Me cuesta mucho situarme en una “narración experimental” o lejos de “los documentales más standard”. Yo creo que todas las películas son necesarias porque cada una habla a un tipo de espectador diferente. Hay un documental que uno podría llamar “standard” sobre el exterminio de la UP que se llama El Baile Rojo, yo jamás habría sido capaz de hacerlo y es un documento que a mí me ha servido mucho a lo largo de los años para entender lo que ha venido pasando con este caso en particular y diría que Parábola bebe de él aunque lo que haga sea completamente diferente.
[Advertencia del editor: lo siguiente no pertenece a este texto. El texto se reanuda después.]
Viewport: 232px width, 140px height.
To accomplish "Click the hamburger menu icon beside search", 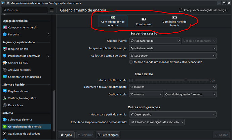I will coord(52,10).
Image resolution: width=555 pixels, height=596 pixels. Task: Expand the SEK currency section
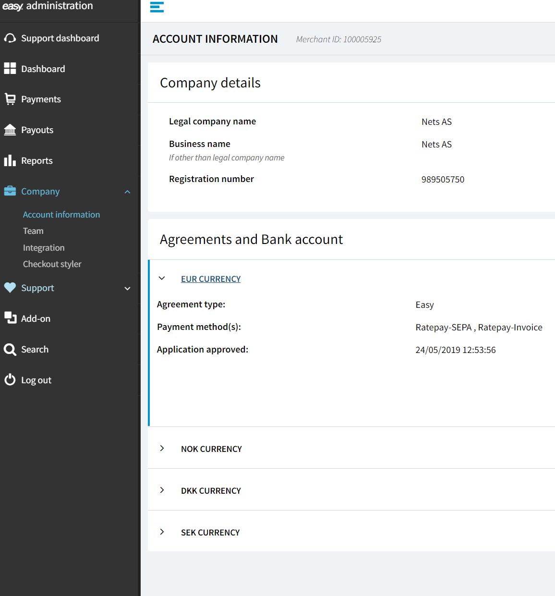[162, 532]
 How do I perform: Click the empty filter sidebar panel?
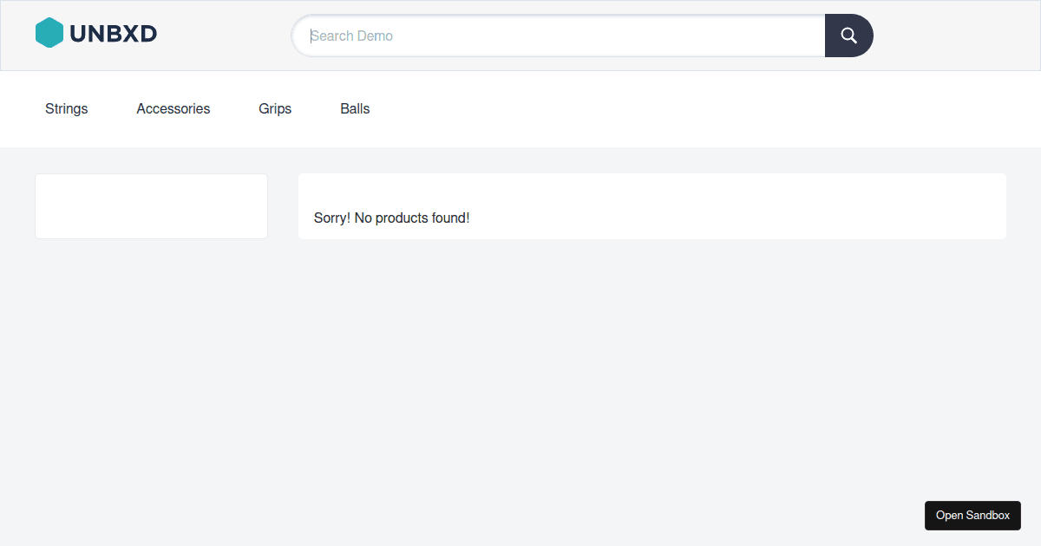[151, 206]
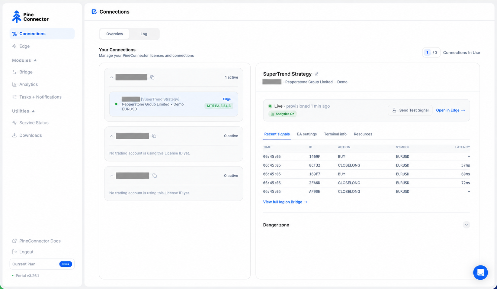This screenshot has height=289, width=497.
Task: Copy the first license ID
Action: click(x=152, y=77)
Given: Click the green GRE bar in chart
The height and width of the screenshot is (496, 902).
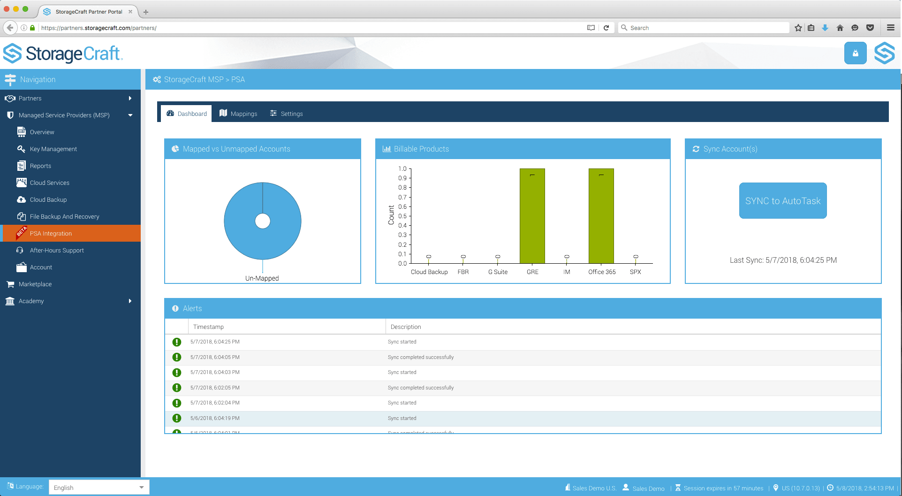Looking at the screenshot, I should 532,216.
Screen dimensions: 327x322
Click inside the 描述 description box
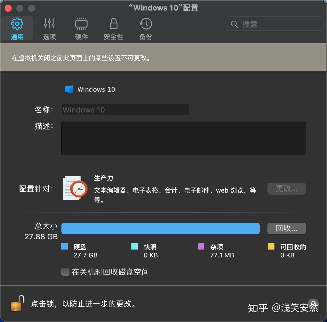[183, 138]
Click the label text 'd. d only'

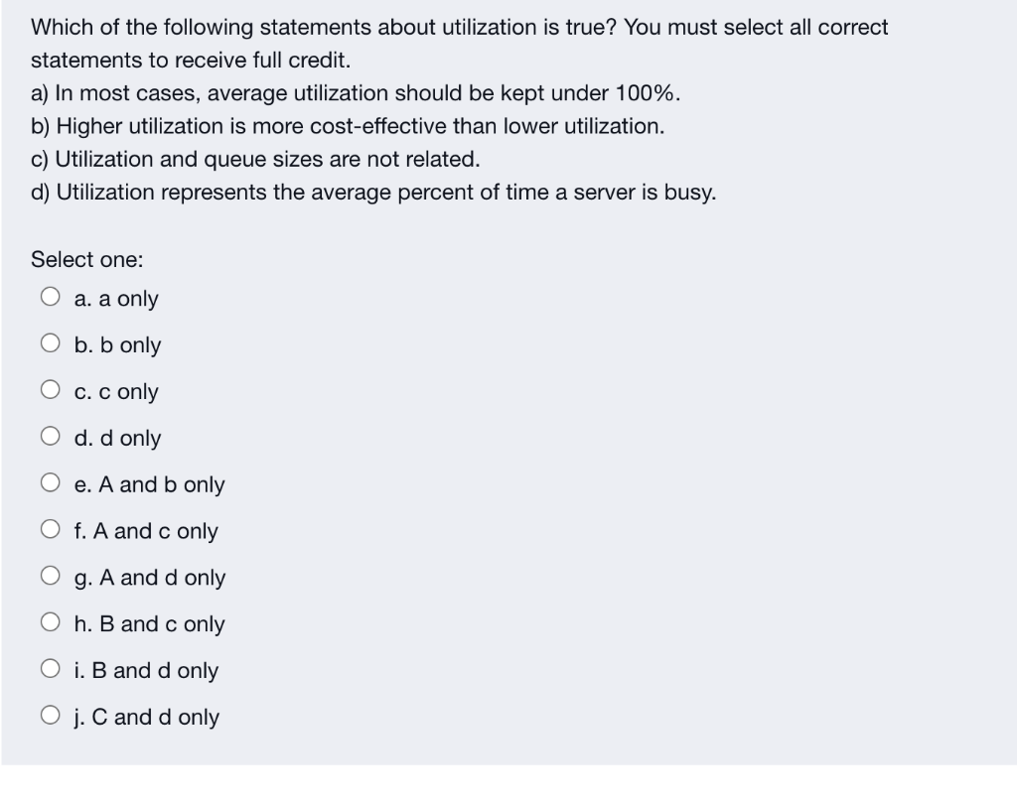116,438
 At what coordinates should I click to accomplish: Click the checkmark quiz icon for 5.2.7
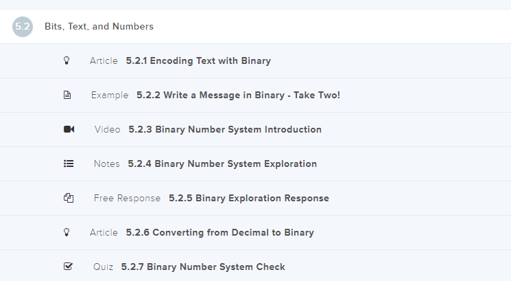click(68, 267)
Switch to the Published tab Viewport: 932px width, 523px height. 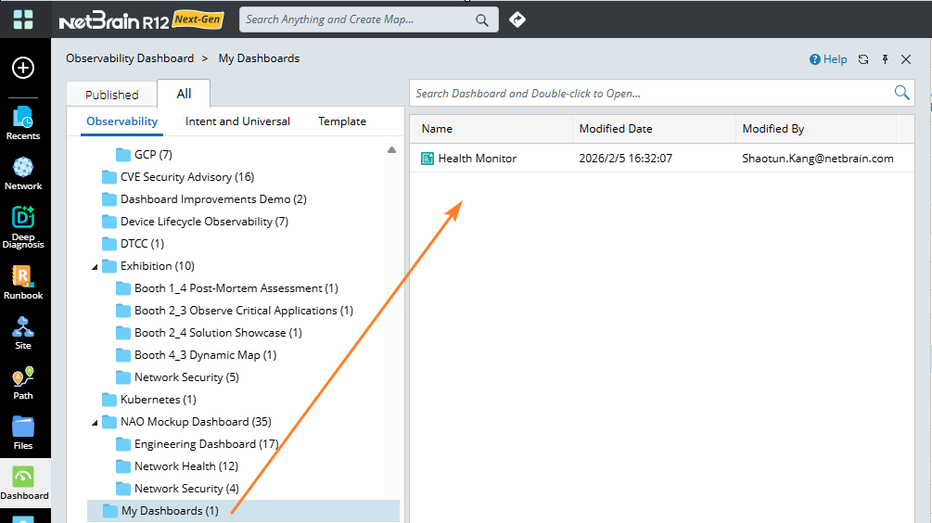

Al igual que en su ópera prima, acá hace uso de grabaciones caseras. ¿Por qué?

Creo que esto ya está un poco respondido atrás pero podría agregar que lo que se filma cuando uno no tiene tanta conciencia de a dónde van a parar esas imágenes carga con una verdad muy poderosa que (a veces) se pierde cuando los momentos filmados están enmarcados dentro de las órdenes de acción y corte así que he observado con atención esas grabaciones caseras en busca de esas verdades y creo que seguiré trabajando con ese tipo de materiales porque después de varias películas me siguen interesando y sigo encontrando gestos auténticos y momentos de verdad.

¿Qué parábola (moraleja) nos ha dejado la guerra colombiana? 

Ninguna aún, está historia no tiene todavía un fin y la moraleja es lo que viene después de la palabra ‘fin’.

¿Cuál es el valor de imaginar un futuro (o un pasado)?

Yo también me hice esa pregunta mientras estábamos editando y me topé a T.S. Eliot:

El tiempo presente y el tiempo pasado
Acaso estén presentes en el tiempo futuro
Y tal vez al futuro lo contenga el pasado.
Si todo tiempo es un presente eterno
Todo tiempo es irredimible.
Lo que pudo haber sido es una abstracción
Que sigue siendo perpetua posibilidad
Sólo en un mundo de especulaciones.
Lo que pudo haber sido y lo que ha sido
Tienden a un solo fin, presente siempre. (…)”

¿Esta película es, en últimas, un mensaje de esperanza?

No lo había pensado pero me gustaría que alguien pueda ver en ella algo de esperanza. Yo por mi parte tengo mucha fe en el cine.